J'ai fait mon meilleur match le jour le plus important contre le meilleur adversaire

Entre Indian Wells 2011 et l'Open d'Australie 2012, Djokovic avait dominé l'Espagnol sept fois de rang en finale. Et mine de rien, le Serbe poursuit une nouvelle série avec une troisième victoire consécutive face au Majorquin, après des victoires en finales de Pékin (6-3, 6-4) et de Masters Cup (6-3, 6-4). Et le score quasiment similaire avec celle de Miami (6-3, 6-3) démontre que cela ne doit rien au hasard. Concentré du début à la fin, le protégé de Boris Becker et Marian Vajda, qui était seul avec Djokovic durant la tournée aux USA, n'a pas eu ces moments d'absence qui lui ont coûté deux victoires inestimables en demi-finales de Roland-Garros et en finale de l'US Open l'an passé face au même homme.

Avec maîtrise et engagement, le numéro deux mondial a de nouveau laissé parler la bête qui sommeillait en lui. "Il faut être au sommet de sa forme et ne pas lui laisser de répit, a analysé un Djokovic également au sommet du pragmatisme. Je me suis très bien préparé pour cette finale. Gagner Indian Wells était spécial, cela m'a donné beaucoup de confiance. J'ai eu plusieurs matches où j'ai dû retourner la situation en ma faveur... Mais à Miami, le tournoi s'est déroulé pour moi parfaitement du début à la fin".

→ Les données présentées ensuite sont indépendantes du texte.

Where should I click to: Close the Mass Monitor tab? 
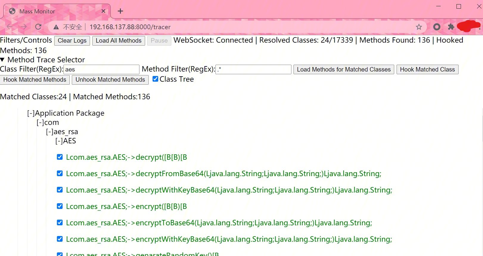pyautogui.click(x=103, y=11)
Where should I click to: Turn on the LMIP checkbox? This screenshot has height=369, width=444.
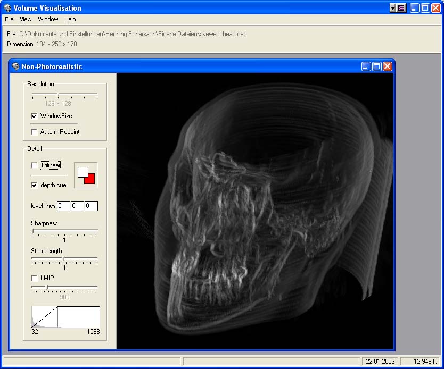(x=35, y=278)
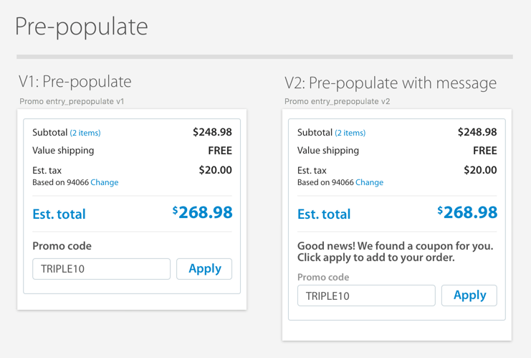Open the (2 items) link in V2 card
Screen dimensions: 531x358
tap(350, 133)
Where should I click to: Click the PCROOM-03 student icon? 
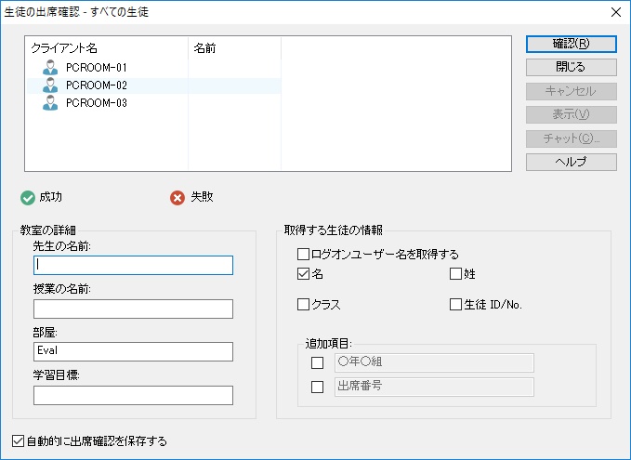[50, 103]
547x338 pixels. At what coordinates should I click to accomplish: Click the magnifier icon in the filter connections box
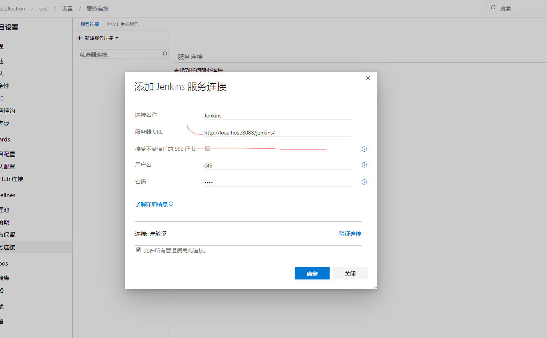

Tweet Djoko court sur la plage

Il est vrai qu'avec deux forfaits qui lui ont permis de ne jouer ni de troisième tour ni de demi-finale, son temps de récupération a été également un élément important de sa victoire finale. Et en quatre matches joués en Floride,, il n'a pas concédé le moindre set en ayant Chardy, Robredo, Murray et Nadal sur sa route. J'ai réussi à élever mon niveau de jeu au fur et à mesure que j'avançais dans le tournoi. J'ai fait mon meilleur match le jour le plus important contre le meilleuradversaire".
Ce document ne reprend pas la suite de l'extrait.